La régulation des ICO proposée par le PACTE

L’Initial Coin Offering, procédé de levée de fonds appuyé sur la technologie blockchain, s’est considérablement développé au cours de l’année 2017. Face à cette importance grandissante, l’absence totale de régulation des cryptomonnaies et a fortiori des ICO, est apparue d’autant plus problématique. A cet égard Jean-Pierre Landau, haut fonctionnaire et ancien sous-gouverneur de la Banque de France, a déposé un rapport au ministre de l’économie, Bruno Le Maire. Ce « rapport Landau » a inspiré le Gouvernement dans son actuel projet de loi relatif à la croissance et à la transformation des entreprises, dénommé loi PACTE.

Le projet de loi PACTE est en effet destiné, au-delà du renforcement de la participation des salariés aux résultats de l’entreprise, à adapter la législation des entreprises aux évolutions de l’économie. En d’autres termes, ce projet de loi constitue une prise de conscience des pouvoirs publics de l’évolution de notre système économique actuel vers une économie numérique, et des conséquences de tels changements pour les entreprises.

La régulation des ICO proposée par le PACTE

L’absence problématique de régulation des ICO par le Droit français

S’agissant des nouvelles technologies que constituent les ICO, elles sont un mode de financement de plus en plus utilisé par les entreprises, et plus particulièrement les start-up.

Cependant, n’étant pas encore encadrées juridiquement, rien ne permet actuellement aux investisseurs potentiels de distinguer les offres sérieuses de celles abusives.

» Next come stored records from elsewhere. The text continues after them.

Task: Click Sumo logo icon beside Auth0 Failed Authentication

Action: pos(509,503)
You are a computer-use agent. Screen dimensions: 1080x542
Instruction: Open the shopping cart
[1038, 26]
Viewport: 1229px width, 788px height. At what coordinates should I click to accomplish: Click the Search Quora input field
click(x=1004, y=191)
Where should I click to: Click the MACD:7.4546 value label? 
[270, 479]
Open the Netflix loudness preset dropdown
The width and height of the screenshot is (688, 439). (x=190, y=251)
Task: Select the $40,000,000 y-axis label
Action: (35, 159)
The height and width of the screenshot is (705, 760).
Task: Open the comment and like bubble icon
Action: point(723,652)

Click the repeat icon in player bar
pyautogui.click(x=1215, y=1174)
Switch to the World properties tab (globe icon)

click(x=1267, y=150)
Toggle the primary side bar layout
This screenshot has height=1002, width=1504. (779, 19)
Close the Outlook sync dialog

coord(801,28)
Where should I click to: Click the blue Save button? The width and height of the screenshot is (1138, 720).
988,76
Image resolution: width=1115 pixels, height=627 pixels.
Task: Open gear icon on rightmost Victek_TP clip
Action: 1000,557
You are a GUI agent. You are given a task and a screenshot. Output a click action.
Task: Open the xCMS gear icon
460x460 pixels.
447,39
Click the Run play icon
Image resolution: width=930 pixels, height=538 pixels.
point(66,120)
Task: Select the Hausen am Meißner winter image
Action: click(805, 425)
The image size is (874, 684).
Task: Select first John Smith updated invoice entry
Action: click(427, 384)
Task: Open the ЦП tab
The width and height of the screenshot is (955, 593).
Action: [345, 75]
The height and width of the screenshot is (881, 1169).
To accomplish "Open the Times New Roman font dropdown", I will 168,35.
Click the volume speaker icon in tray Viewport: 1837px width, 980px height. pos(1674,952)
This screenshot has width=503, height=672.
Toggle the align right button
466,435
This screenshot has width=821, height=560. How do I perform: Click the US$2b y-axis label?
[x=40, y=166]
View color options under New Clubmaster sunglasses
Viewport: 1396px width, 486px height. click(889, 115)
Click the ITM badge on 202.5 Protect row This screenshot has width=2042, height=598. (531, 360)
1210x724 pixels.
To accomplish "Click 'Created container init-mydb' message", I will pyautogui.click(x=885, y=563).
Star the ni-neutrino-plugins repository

Il convenait donc, pour le législateur, de s’y intéresser. C’est la raison pour laquelle les solutions proposées par le rapport Landau ont été reprises par le législateur.

Une potentielle réponse à la régulation des ICO dans la loi PACTE

En effet, le rapport propose de définir des critères, distinguant les « bonnes » des « mauvaises » ICO.

Dans un premier temps, l’Autorité des Marchés Financiers analyserait les « white paper » proposés par les émetteurs de tokens (« jetons »), le sérieux, les garanties et les diligences accomplies en matière d’informations par ce dernier. A la suite de ce contrôle, les ICO sérieuses recevraient un visa, un label, délivré par l’AMF.

En résumé un tel label ne serait accordé que si l’ICO en cause remplit toutes les conditions posées par la loi (mécanisme de séquestre, dispositif d'identification des investisseurs). Toutefois, l’obtention de cette « bénédiction » du gendarme français des marchés financiers, resterait – pour des raisons de faisabilité ? –  optionnelle. Cela signifie que même une ICO qui ne l’obtiendrait pas, pourrait avoir effectivement lieu.

Une telle procédure aurait pour objectif, selon Bruno Le Maire, d’attirer les investisseurs du monde entier. Toutefois, peut-être faut-il se « méfier » des extranéités générées par une telle régulation. A titre d’exemple, en raison de la dureté de l’AMF dans la délivrance des visas, les investisseurs français pourraient être freinés et renoncer à prendre part à une ICO, pourtant pas nécessairement si « mauvaise », au motif qu’elle n’aurait pas reçu ce visa et alors même qu’il aurait surement investi sans craintes avant la mise en place du dispositif. En revanche, il est possible d’imaginer l’apparition de nouveaux investisseurs dans les ICO, ceux qui n’osaient pas y prendre part à l’époque mais qui seraient rassurés par le visa. En tout état de cause, l’avenir montrera le bénéfice – et peut-être, malheureusement, les limites – de ce projet, dans l’attente d’une régulation international et/ou européenne, nécessaire sur des sujets transnationaux.